The message was simple: Confer with Nevada regulators and adopt Nevada-style regulations and then we’ll get back to you.

Macau regulators were soon making multiple trips to Nevada at the invitation of the state’s Gaming Control Board.

Fahrenkopf, a forceful personality in the gaming industry, deserves credit for paving the way for American companies abroad, said Fred Gushin, managing director of Spectrum Gaming Group, a consultant that has helped American companies break into foreign markets.

“He understands that tough regulations and successful casinos go hand in hand,” said Gushin, a former regulator with New Jersey’s Gaming Enforcement Division.

The entry of the Sands, Venetian and Wynn resorts in Macau has changed the market — by all accounts, for the better.

They are attracting well-heeled Asian tourists and helping to transform the once-seedy gambling den into a Las Vegas Strip vision of success. More important, these resorts are helping to legitimize Macau’s casino industry — attempting to accomplish in a few years what took Las Vegas decades.

The Macau cleanup effort, experts say, is going to take more than a few years. While credit granted to gamblers is enforceable in Nevada courts, there’s no such enforcement in China, which is why loan sharks in Macau, like the Las Vegas heavies of decades past, have a history of using shady characters to collect debts.

“It’s unreasonable to expect Macau to do in five years what took Las Vegas decades,” Gushin said. “Although successful from an operational perspective, from a regulatory perspective, there still needs to be some improvement.”

Last month, the South China Morning Post reported that five casino executives polled in Macau acknowledged that junket agents — people who aren’t employed by the casinos but who bring in high rollers for a cut of the profit — are involved in major skimming operations that might have cost casinos $13 billion over the past five years.

Fahrenkopf says he gives foreign governments the straight talk.

“We’re an interesting industry because we want tough regulations,” he said.

By law, Nevada casino operators can lose their licenses for misdeeds they commit in other countries, including happenings under executives’ radar.

With the spectacular profits generated by Macau casinos in recent years, other governments want similar destination-type resorts where shopping, conventions and entertainment are more the focus than gambling, Fahrenkopf said.

Besides meeting with Nevada regulators, where do foreigners new to gaming learn to regulate?

Some go to conferences such as those of the International Association of Gaming Regulators’. The educational group started with some Nevada attorneys, including Fahrenkopf.

Some go to UNLV’s International Gaming Institute, which holds generic as well as custom, by-appointment-only training courses for regulators around the globe.

The institute has been expanding its training sessions to accommodate more interest from regulators, said Patty Becker, executive director of the institute and a former member of the Nevada Gaming Control Board.

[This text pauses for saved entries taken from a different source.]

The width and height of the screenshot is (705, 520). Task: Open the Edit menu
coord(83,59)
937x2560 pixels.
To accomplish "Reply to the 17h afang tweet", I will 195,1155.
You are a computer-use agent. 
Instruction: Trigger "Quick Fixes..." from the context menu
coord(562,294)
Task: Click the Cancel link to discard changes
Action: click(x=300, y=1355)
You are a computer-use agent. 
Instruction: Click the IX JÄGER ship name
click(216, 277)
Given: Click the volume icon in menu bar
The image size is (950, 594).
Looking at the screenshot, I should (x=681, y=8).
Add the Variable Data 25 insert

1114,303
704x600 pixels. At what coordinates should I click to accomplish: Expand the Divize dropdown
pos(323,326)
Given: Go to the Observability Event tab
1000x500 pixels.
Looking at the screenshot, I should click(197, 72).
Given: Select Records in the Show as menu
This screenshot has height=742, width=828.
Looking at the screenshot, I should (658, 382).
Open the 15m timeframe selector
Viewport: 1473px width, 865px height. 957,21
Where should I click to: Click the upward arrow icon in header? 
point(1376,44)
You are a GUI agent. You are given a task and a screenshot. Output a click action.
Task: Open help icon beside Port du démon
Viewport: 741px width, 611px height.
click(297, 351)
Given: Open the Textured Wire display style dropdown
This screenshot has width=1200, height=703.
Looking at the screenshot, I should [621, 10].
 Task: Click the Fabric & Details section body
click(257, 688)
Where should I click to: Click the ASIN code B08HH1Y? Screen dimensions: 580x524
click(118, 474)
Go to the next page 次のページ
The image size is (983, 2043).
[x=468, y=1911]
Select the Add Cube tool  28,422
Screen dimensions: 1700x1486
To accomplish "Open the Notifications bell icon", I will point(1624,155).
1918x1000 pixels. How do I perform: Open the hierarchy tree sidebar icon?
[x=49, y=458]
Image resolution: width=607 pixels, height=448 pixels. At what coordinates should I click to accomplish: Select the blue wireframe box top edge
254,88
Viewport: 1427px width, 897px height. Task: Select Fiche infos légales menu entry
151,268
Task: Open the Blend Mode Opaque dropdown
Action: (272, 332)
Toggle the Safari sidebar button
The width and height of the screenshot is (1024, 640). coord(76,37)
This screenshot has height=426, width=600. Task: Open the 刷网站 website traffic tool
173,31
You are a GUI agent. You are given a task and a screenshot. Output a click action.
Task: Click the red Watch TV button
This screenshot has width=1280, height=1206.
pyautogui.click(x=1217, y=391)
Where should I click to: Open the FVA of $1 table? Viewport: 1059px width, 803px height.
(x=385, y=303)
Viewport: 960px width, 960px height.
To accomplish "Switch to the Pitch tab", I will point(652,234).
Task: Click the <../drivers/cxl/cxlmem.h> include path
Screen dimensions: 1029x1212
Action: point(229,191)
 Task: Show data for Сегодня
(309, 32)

Next week Fahrenkopf will be on a plane to London for the International Casino Exhibition, the largest industry show outside of Las Vegas.

Macau is triggering gaming legalization across Asia, while countries in the European Union already have casinos and government-run lotteries but are struggling to standardize a patchwork quilt of laws and regulations.

Standardization would make gaming expansion easier, but some countries are reluctant to allow competition, especially from Internet gambling operators, Fahrenkopf said.

He said he will advise European operators on creating their own gaming association.